No Spleen = No Platelet Removal
Rh0(D) immune globulin (RhoGAM) or anti-D antibodies have nothing to do with platelets. They stuff up the macrophages.
Romiplostim and eltrombopag are thrombopoietin. They stimulate megakaryocyte growth.
Rituximab removes CD20 lymphocytes, which make antibodies against platelets.
ITP cases end when the platelet counts start to rise and bleeding stops. The platelet count does not have to increase to normal levels. It just has to start rising. Steroids for initial therapy and adding IVIG for life-threatening bleeding remain the standard of care. The most likely fundamental of the basic science question on the Step 3 examination for ITP will be to know the mechanism of how IVIG works. The fragment antigen binding (Fab) end of IVIG has nothing to do with platelets. IVIG mechanism is involved entirely with blocking the macrophage. If the macrophage is fully saturated with Fc ends of IVIG or RhO(D) immune globulin (RhoGAM) (anti-D antibodies), there is no room to bind the Fc ends of the immunoglobulins attached to platelets.

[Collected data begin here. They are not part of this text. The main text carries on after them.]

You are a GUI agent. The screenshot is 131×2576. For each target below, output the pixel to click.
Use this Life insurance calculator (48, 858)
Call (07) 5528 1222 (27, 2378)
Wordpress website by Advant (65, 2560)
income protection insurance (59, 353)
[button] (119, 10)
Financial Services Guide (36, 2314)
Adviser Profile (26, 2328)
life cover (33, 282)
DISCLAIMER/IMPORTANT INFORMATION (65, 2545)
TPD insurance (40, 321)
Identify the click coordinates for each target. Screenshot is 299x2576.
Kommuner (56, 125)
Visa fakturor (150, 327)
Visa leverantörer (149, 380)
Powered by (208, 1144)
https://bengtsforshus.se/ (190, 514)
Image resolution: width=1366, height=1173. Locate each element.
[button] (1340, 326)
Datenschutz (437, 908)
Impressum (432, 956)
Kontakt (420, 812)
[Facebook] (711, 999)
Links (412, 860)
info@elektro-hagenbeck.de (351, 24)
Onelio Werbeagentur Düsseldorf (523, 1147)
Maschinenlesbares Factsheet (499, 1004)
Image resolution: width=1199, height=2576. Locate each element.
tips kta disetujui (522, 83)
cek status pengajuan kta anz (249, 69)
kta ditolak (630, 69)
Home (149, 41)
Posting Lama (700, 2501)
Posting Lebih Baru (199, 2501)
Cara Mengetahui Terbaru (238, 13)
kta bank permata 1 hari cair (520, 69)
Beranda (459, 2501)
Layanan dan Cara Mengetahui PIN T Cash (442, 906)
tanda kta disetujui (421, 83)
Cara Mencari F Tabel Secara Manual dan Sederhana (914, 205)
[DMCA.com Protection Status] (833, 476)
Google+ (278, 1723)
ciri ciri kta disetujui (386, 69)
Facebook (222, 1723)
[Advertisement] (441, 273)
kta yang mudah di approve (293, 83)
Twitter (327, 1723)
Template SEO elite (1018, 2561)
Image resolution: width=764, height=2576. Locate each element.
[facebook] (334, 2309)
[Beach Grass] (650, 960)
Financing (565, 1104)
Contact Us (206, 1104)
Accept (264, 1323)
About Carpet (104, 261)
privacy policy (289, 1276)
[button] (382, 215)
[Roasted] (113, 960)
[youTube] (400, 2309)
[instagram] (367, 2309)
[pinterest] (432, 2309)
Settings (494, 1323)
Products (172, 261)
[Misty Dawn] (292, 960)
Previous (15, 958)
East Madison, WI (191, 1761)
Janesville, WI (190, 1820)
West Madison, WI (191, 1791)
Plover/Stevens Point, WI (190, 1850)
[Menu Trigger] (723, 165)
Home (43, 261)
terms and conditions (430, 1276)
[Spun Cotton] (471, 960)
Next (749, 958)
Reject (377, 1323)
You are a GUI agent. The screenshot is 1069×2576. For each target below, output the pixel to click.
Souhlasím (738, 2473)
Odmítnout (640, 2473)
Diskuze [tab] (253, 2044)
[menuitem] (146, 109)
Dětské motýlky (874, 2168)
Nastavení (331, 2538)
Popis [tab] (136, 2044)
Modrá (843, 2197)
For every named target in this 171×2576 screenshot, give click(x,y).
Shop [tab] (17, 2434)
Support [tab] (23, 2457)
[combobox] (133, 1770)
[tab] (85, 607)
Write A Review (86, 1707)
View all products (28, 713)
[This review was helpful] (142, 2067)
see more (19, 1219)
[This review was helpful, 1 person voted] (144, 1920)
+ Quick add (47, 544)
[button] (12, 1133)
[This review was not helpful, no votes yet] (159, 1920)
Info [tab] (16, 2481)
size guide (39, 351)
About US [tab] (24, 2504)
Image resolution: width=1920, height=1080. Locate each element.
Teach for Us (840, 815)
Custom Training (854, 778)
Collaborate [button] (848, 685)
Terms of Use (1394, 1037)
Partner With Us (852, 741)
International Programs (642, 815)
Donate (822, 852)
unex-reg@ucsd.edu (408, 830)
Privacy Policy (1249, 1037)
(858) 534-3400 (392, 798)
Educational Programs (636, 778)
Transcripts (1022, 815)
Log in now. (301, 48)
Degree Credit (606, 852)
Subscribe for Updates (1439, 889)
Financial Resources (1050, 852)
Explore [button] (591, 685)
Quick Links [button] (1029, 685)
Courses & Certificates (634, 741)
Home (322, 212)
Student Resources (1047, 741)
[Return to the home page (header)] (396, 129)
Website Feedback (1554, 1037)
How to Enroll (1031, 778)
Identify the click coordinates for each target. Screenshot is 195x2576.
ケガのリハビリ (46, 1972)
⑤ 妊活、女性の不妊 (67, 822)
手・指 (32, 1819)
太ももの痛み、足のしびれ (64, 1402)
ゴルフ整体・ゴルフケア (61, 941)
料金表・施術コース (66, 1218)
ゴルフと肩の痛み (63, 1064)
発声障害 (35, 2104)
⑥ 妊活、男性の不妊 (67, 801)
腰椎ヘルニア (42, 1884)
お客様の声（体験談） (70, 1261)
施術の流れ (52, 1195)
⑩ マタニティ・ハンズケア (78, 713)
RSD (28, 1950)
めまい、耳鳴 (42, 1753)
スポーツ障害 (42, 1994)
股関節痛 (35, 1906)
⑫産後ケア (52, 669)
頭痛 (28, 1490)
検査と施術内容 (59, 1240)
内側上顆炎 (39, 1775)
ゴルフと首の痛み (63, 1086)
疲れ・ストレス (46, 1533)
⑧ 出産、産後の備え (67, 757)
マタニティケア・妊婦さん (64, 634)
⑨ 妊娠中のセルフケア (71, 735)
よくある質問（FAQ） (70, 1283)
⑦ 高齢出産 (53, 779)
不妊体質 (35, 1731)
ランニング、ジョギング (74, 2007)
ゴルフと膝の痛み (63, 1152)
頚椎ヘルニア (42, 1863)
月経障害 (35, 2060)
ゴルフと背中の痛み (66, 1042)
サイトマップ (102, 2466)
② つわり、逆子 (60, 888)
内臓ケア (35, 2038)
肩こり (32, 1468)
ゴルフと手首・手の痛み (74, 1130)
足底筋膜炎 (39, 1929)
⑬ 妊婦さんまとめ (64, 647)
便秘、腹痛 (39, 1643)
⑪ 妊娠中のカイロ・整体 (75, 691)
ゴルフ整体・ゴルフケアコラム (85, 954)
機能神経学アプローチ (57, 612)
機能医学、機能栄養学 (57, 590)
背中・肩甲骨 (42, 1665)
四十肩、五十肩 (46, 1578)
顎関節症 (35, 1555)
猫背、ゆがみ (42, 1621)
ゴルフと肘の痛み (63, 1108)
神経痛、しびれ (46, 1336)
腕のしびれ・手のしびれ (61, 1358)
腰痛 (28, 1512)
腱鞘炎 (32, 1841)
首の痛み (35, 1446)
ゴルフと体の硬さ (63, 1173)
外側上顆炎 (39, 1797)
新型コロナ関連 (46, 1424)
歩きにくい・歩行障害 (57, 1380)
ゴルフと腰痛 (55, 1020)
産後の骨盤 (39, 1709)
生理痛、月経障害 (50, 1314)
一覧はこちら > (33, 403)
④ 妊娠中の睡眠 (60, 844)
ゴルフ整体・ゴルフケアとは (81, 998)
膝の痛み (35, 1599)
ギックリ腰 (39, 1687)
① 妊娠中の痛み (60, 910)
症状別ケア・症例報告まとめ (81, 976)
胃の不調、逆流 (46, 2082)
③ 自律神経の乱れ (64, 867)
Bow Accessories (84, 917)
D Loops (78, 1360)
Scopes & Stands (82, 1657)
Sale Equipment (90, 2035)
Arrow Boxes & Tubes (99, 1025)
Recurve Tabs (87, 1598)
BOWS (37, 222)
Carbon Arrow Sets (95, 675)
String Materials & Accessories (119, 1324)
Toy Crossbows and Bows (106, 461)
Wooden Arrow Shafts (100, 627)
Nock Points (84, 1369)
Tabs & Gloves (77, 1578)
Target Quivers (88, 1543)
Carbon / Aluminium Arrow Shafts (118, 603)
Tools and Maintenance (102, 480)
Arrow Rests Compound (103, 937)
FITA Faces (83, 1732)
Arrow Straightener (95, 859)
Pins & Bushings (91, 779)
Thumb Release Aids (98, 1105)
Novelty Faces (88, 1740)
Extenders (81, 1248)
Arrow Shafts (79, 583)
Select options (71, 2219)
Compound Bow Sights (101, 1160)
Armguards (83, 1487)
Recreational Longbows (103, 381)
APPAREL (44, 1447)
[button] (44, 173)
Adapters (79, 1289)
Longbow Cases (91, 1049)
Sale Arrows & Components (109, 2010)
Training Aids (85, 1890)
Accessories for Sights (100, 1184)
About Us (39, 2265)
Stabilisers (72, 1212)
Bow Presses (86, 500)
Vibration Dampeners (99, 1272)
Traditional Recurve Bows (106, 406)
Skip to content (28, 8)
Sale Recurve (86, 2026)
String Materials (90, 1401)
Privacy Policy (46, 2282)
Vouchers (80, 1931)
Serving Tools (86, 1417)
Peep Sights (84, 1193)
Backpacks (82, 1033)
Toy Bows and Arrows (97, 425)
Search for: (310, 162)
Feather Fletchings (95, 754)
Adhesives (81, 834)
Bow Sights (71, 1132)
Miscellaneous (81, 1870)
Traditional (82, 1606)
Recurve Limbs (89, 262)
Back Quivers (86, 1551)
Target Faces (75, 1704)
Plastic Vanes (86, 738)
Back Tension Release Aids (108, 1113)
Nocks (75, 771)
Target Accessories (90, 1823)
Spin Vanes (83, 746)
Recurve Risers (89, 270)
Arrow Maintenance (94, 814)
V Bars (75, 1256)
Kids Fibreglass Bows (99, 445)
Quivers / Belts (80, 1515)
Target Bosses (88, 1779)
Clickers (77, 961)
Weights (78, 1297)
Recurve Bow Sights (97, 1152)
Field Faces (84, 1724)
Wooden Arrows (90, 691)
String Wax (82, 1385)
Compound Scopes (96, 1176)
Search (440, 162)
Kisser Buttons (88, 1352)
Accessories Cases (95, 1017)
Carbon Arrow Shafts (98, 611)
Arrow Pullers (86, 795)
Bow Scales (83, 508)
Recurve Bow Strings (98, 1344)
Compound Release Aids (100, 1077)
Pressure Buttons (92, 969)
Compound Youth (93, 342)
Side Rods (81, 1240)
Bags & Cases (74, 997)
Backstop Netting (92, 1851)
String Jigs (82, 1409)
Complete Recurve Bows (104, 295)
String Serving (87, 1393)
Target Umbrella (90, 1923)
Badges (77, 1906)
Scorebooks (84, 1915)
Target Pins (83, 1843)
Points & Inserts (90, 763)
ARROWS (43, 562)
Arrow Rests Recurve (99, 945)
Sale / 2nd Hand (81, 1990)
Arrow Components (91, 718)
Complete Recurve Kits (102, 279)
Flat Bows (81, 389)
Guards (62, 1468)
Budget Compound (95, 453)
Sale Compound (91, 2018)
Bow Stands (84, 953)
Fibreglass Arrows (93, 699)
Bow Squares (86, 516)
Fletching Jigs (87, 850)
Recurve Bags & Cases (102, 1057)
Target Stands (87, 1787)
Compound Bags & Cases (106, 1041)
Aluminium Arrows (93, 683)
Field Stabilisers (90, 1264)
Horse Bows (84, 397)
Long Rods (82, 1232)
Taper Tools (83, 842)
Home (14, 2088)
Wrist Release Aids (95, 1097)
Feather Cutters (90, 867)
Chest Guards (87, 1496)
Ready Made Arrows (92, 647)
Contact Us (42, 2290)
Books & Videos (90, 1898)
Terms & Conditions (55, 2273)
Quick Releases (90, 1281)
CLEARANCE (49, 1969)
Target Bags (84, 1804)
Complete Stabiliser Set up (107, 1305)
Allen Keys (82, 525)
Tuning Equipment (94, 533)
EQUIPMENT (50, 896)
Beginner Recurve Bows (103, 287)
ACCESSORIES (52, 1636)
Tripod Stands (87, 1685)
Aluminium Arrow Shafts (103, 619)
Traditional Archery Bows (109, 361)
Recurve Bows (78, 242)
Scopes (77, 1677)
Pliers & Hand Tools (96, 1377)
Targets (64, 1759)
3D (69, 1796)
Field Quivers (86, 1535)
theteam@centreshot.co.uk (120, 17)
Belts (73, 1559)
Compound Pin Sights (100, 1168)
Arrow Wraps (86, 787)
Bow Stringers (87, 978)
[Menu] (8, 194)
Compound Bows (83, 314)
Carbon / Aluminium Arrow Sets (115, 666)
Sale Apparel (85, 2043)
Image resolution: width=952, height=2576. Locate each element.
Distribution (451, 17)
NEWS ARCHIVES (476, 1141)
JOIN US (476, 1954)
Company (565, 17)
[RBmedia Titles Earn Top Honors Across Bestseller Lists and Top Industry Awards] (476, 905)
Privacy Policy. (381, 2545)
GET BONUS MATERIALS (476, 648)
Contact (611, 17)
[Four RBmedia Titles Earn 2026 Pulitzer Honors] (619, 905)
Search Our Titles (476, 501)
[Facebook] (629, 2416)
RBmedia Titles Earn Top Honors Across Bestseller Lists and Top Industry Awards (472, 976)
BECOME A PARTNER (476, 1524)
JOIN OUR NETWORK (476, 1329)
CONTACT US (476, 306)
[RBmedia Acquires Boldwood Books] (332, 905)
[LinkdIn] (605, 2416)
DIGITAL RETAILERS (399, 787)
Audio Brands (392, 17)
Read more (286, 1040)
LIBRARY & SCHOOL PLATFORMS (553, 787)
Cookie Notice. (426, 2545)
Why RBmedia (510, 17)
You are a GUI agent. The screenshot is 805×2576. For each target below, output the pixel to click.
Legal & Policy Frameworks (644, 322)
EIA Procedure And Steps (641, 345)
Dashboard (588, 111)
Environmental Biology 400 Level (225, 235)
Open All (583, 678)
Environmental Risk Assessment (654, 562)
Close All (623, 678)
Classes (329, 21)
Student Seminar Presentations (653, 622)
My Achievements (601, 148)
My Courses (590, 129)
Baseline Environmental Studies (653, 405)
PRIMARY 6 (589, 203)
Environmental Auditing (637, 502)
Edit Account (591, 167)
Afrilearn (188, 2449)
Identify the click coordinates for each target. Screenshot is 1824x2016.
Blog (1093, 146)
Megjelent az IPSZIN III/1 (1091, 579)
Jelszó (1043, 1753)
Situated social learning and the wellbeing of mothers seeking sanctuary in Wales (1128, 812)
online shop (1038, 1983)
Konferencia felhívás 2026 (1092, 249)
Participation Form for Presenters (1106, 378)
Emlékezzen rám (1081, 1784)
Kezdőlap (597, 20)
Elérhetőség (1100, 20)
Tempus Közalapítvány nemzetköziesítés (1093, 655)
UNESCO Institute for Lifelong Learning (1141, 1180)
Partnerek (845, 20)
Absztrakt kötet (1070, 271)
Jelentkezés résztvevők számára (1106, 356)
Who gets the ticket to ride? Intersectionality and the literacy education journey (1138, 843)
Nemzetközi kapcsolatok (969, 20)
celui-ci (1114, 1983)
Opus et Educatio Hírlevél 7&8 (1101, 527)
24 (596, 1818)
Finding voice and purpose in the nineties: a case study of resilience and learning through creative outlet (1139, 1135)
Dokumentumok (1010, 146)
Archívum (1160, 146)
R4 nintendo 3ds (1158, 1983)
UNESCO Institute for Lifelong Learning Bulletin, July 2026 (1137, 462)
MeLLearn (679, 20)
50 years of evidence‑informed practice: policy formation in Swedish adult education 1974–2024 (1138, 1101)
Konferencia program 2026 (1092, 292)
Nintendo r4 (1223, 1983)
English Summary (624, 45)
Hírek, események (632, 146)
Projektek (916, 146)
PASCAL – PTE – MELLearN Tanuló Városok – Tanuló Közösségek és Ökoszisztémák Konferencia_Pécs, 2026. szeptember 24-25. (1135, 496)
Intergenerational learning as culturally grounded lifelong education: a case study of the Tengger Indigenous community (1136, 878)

Rituximab works by removing the lymphocytes that make the antibodies that attack platelets. You know that rituximab removes CD20-positive lymphocytes. This is the same mechanism for how it works in cold agglutinin disease and how it works in rheumatoid arthritis.
Romiplostim and eltrombopag are stimulants of megakaryocytes. They are thrombopoietin. These medications are used when splenectomy does not control the disease. It seems that ITP is not entirely a “destruction problem” and that stimulating production seems to help.